I searched a few blogs, recipe books, and bothered my boss and asked a friend to Skype a chef she worked with in Italy. Here’s what I was able to discover:
Taralla are a cookie that appear to have many regional variations. Like tons. Some are sweet, some are savory, but the common link appears to be a circular, bagel-like shape. Some are even boiled before baking, likening them even closer to bagels. But they are usually quite dry, and dunked in coffee or wine (YES! Wine cookies!) when eaten. They’re often made around Easter. And RECENTLY, I found a tiny mutation of these on a Fred Meyer meat & cheese platter! I shrieked with delight, as my friends all said “what are those weird looking bagel-y things.”

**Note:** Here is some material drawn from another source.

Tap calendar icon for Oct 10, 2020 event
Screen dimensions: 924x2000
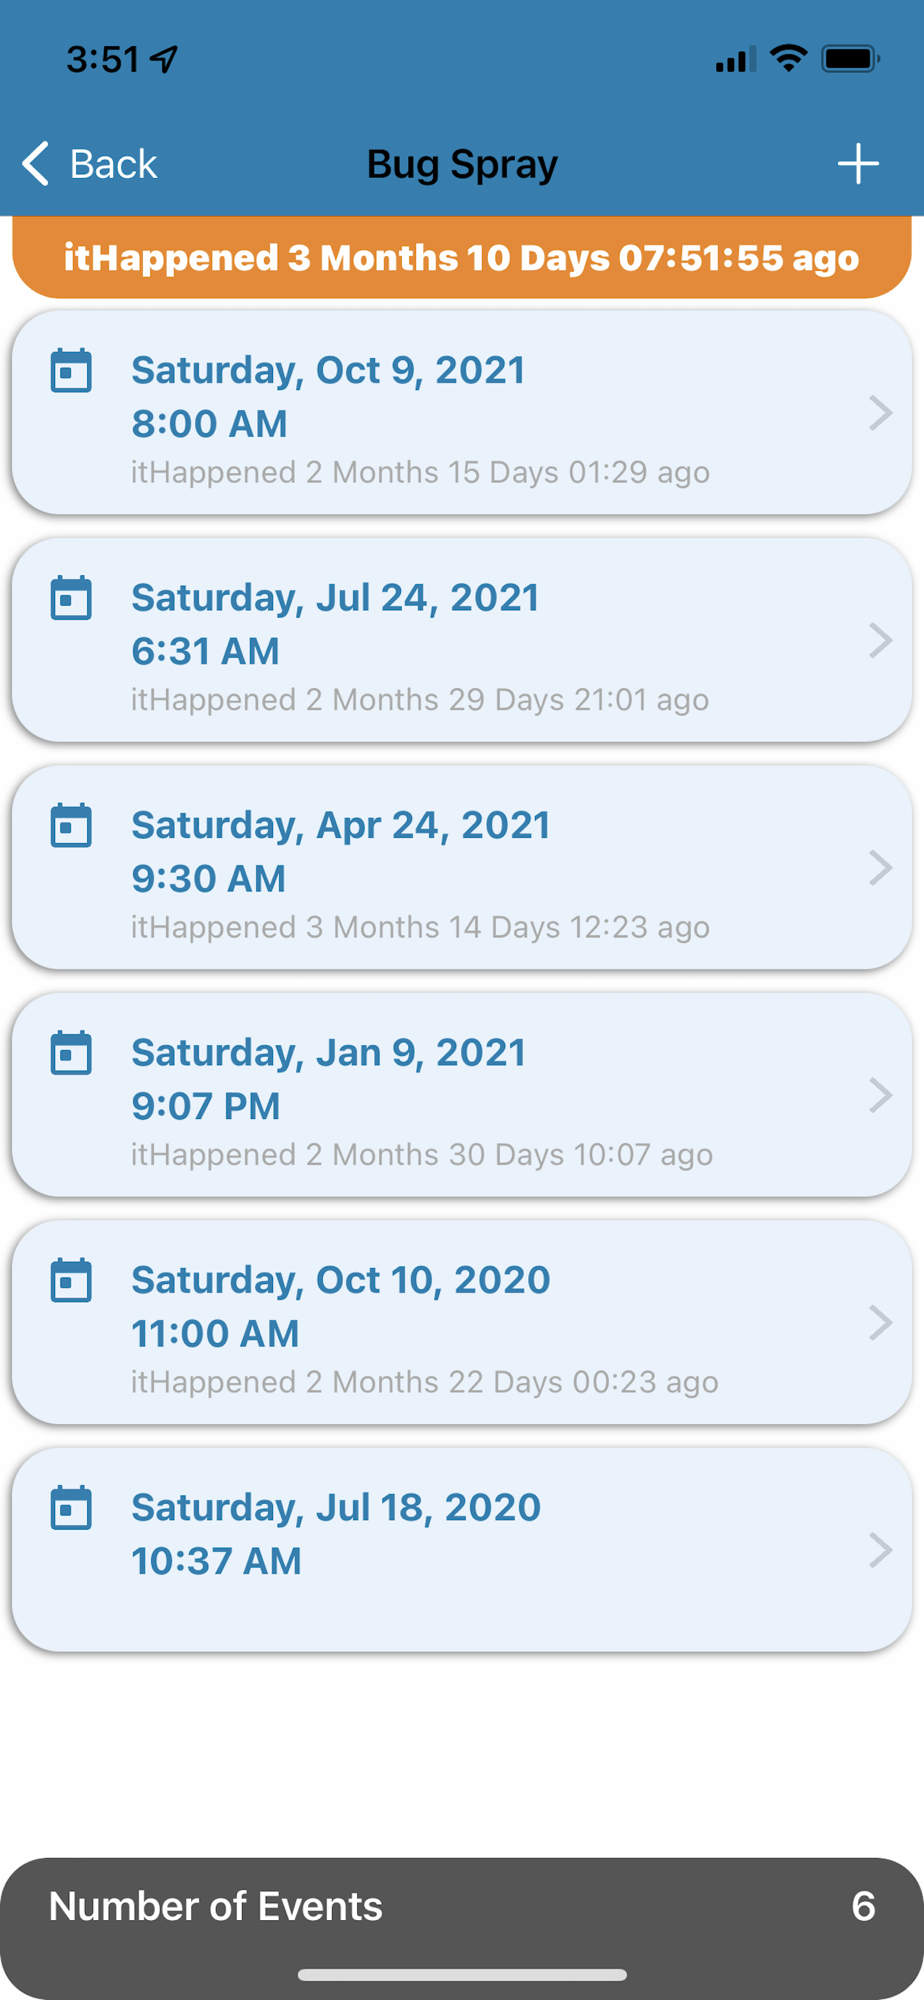tap(71, 1280)
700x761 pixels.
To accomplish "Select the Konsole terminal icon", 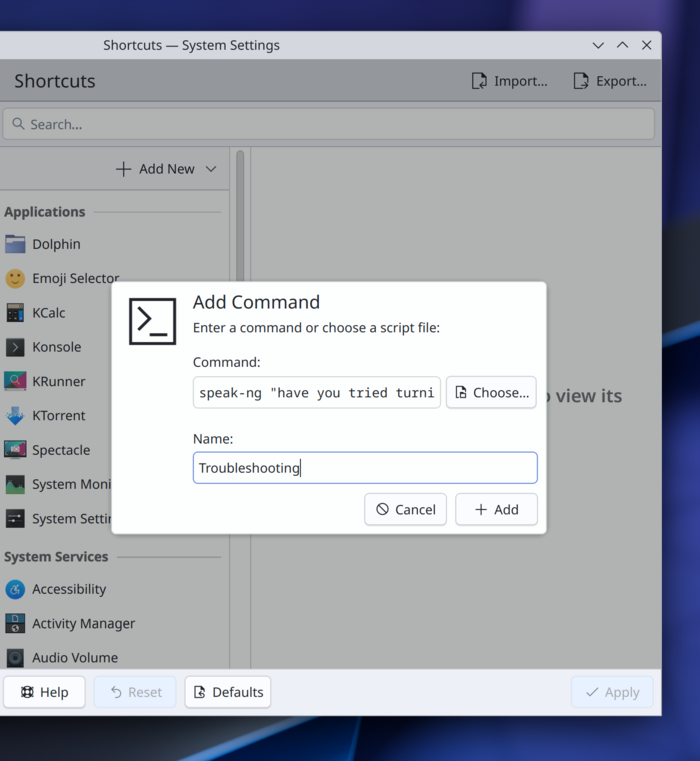I will point(15,347).
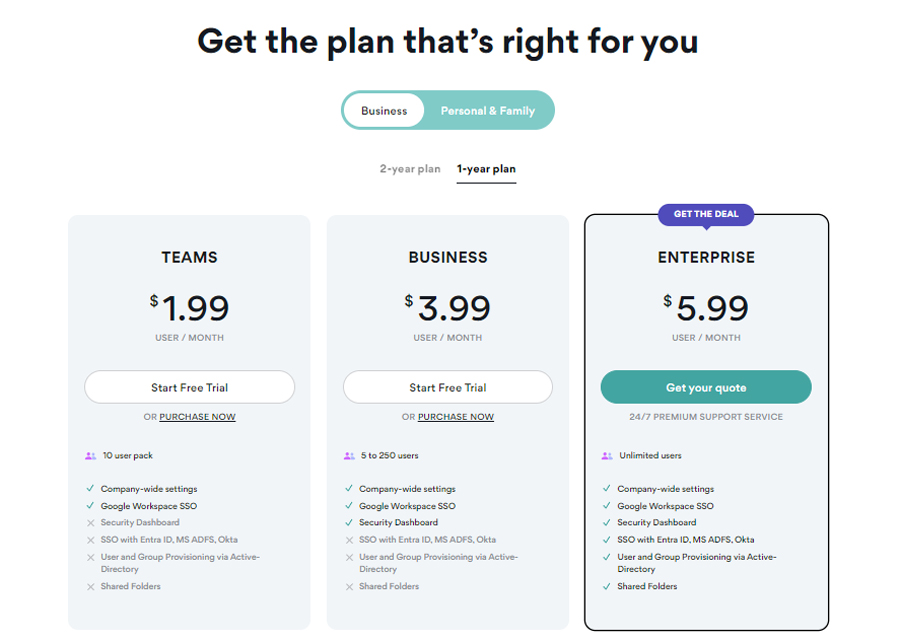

Tadals closely resemble a frosted sugar cookie, with a hint of anise flavor. The texture is quite different from a sugar cookie, however. They bake up more like small cakes, soft and tender fresh out of the oven, but satisfying to eat a day or two later with coffee. They’re a delight to frost and decorate.
Italians really have dialed in their stale-cookie game. Make a huge batch of tadals & Italian thumbprint cookies, and let them sit around a few days – you’ll still be happy.
I eventually made the assumption that her recipe labeled taralla actually created tadals, and took that leap. It checked out with how Joanna remembered the cookies, so we went for it.
Cookies & Friendship
Making cookies with a good friend was a perfect way to spend a day. We were a little apprehensive since we had sketchy directions, and relied a lot on Joanna’s childhood memories for reference points, but the end results were delicious. Sketchy directions and faded memories are often enough of a road map.
We sat back and cheers’d to cookies & friendship, via Richmond, IN. I liked to imagine Lucy and Minnie were also hanging out at the same time, making sure we didn’t screw up their cookies.